_Task details_: Can you arrange the stretch of the listing below, from its start through the line containing "Looking at the screenshot, I should (x=541, y=126).", as a Markdown table with the columns Row and Line, numbering each row and leaving out blank lines?

===== Data for the task

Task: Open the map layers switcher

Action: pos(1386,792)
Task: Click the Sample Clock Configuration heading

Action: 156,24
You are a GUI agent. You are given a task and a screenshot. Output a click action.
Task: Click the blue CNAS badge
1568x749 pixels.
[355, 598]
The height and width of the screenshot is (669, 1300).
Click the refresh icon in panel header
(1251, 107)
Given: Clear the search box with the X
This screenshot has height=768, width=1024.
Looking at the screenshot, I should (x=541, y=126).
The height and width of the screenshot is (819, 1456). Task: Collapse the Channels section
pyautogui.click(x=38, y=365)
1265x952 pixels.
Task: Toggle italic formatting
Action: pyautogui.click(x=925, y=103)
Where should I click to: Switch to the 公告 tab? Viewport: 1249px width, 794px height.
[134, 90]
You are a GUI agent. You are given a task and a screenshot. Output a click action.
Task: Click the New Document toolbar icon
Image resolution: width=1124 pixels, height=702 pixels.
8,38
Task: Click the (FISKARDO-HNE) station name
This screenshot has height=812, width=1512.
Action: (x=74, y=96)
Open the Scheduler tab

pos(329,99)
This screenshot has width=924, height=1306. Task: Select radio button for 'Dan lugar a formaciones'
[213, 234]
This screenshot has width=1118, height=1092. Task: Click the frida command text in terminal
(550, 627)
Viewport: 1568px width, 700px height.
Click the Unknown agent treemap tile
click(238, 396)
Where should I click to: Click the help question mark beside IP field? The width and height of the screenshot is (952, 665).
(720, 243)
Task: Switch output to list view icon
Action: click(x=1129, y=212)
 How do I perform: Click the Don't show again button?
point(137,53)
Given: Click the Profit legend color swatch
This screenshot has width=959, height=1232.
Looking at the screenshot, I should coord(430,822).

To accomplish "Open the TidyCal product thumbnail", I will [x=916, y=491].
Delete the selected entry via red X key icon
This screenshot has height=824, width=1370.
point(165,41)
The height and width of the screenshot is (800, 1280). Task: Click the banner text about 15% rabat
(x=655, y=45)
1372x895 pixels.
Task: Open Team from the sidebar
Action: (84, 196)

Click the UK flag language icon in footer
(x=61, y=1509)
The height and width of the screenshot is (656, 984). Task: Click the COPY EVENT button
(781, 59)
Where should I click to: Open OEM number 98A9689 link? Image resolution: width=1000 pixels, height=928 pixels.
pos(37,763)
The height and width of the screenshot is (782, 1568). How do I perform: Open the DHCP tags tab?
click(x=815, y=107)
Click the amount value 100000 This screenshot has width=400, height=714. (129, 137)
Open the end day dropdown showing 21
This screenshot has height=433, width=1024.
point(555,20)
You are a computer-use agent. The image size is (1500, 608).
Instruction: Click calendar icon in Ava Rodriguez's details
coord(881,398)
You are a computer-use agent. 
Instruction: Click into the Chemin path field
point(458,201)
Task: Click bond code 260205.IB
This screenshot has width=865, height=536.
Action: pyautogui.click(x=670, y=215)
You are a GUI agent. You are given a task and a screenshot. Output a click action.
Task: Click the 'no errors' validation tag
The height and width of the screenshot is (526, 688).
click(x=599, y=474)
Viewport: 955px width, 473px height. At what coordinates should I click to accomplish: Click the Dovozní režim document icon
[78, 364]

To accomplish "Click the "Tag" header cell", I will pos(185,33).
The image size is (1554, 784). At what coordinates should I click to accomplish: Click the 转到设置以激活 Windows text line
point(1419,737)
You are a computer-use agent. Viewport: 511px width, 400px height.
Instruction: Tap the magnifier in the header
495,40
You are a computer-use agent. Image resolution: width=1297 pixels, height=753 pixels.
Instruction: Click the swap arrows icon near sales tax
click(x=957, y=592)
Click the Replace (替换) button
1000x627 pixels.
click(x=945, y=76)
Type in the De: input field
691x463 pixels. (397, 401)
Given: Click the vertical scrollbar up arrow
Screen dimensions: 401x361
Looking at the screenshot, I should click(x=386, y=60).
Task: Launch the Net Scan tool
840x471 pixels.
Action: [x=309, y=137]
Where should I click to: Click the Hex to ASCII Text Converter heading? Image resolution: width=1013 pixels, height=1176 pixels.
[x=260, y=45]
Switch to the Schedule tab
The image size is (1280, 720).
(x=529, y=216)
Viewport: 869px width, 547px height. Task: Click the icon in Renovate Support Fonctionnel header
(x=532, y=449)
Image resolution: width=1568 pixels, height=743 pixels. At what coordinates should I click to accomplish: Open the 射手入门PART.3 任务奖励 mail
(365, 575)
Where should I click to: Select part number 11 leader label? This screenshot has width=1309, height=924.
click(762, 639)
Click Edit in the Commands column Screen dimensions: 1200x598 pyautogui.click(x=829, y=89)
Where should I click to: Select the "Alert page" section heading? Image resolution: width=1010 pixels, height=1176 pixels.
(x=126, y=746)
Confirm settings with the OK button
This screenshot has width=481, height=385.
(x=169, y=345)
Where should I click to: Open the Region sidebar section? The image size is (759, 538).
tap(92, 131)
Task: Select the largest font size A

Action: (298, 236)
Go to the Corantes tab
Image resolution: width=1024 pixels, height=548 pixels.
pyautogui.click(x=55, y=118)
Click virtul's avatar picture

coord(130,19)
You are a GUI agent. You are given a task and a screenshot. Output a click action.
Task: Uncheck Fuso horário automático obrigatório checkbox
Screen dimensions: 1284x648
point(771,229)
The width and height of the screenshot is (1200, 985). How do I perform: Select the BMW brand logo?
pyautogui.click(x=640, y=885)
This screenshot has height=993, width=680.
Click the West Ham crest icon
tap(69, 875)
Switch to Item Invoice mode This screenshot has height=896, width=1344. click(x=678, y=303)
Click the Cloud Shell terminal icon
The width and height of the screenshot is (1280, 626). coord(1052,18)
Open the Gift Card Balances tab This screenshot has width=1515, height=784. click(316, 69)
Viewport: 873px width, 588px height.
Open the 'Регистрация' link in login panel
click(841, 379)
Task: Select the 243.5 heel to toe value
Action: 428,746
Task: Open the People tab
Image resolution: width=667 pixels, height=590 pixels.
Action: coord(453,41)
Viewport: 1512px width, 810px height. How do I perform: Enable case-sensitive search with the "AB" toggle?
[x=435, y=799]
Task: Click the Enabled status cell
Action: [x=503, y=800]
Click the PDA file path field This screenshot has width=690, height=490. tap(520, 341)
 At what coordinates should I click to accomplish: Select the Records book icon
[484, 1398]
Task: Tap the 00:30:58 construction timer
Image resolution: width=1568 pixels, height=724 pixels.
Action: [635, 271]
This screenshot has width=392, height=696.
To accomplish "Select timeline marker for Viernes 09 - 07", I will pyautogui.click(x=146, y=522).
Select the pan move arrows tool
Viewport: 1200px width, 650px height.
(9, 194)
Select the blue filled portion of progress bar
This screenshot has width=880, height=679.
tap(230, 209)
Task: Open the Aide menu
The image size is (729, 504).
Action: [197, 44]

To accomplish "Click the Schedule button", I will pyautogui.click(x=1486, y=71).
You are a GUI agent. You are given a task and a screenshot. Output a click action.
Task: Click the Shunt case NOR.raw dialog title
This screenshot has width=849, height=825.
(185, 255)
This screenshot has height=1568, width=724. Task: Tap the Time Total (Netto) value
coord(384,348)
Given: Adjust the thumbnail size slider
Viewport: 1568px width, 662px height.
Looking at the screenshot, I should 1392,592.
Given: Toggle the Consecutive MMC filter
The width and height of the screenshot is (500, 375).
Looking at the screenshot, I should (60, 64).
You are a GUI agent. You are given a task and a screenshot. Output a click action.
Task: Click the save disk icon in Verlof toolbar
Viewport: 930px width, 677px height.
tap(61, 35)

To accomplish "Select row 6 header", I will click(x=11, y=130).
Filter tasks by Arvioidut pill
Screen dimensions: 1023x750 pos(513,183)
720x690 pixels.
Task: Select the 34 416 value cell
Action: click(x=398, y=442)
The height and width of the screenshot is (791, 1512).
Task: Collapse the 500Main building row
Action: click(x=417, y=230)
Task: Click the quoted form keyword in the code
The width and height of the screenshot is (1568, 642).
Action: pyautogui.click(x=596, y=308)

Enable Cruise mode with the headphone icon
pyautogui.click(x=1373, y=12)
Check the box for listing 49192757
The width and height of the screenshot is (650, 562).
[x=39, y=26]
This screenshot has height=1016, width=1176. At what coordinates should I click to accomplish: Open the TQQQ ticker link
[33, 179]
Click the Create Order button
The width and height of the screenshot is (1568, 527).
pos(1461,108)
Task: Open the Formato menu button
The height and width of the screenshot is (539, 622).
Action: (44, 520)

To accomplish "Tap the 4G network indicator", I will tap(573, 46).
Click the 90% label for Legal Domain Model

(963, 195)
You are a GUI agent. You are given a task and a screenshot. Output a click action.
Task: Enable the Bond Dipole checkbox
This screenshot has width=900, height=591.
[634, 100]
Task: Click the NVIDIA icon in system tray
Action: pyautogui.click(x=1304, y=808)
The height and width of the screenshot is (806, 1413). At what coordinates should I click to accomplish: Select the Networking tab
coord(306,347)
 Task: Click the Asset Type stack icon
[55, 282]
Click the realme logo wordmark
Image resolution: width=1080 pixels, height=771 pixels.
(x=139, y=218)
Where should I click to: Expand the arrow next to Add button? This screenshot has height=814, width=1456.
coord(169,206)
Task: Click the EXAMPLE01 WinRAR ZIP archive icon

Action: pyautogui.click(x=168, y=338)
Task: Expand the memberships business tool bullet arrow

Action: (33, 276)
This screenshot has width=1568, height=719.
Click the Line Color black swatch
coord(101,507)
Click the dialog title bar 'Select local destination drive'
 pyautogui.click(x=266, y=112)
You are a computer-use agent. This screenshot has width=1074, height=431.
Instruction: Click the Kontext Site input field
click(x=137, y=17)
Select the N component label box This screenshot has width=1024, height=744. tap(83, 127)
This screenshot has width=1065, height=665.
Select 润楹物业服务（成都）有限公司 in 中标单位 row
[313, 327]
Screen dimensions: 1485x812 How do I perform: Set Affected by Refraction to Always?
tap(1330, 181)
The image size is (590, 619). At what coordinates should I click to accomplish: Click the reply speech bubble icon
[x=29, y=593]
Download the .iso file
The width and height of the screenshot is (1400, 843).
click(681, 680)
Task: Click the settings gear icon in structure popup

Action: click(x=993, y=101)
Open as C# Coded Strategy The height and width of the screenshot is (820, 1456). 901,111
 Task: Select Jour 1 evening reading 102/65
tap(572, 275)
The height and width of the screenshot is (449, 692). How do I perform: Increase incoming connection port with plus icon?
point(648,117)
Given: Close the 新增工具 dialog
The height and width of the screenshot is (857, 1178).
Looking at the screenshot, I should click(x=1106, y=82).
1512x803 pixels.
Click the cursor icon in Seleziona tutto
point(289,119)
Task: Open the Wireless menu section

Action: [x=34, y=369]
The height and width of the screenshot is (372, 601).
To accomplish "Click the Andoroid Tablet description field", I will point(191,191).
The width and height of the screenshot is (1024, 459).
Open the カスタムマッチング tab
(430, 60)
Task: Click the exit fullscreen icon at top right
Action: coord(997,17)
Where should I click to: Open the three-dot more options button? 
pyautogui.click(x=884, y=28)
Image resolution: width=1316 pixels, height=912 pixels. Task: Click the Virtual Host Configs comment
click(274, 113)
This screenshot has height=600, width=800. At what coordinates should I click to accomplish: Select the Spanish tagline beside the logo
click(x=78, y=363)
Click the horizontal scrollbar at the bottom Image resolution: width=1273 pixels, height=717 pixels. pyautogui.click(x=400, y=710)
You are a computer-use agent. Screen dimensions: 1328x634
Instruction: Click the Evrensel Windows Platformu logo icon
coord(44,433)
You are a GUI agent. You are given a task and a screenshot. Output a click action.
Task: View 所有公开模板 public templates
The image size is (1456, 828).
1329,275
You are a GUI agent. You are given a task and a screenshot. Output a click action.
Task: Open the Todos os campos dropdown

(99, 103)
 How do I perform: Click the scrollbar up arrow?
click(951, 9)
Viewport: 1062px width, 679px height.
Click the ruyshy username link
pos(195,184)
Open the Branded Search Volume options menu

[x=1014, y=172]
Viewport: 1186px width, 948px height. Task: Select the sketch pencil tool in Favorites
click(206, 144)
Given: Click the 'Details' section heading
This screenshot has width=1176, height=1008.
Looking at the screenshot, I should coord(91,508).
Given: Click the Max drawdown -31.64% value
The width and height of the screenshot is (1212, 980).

==========

_Exercise output_:
| Row | Line |
|---|---|
| 1 | Task: Open the map layers switcher |
| 2 | Action: pos(1386,792) |
| 3 | Task: Click the Sample Clock Configuration heading |
| 4 | Action: 156,24 |
| 5 | You are a GUI agent. You are given a task and a screenshot. Output a click action. |
| 6 | Task: Click the blue CNAS badge |
| 7 | 1568x749 pixels. |
| 8 | [355, 598] |
| 9 | The height and width of the screenshot is (669, 1300). |
| 10 | Click the refresh icon in panel header |
| 11 | (1251, 107) |
| 12 | Given: Clear the search box with the X |
| 13 | This screenshot has height=768, width=1024. |
| 14 | Looking at the screenshot, I should (x=541, y=126). |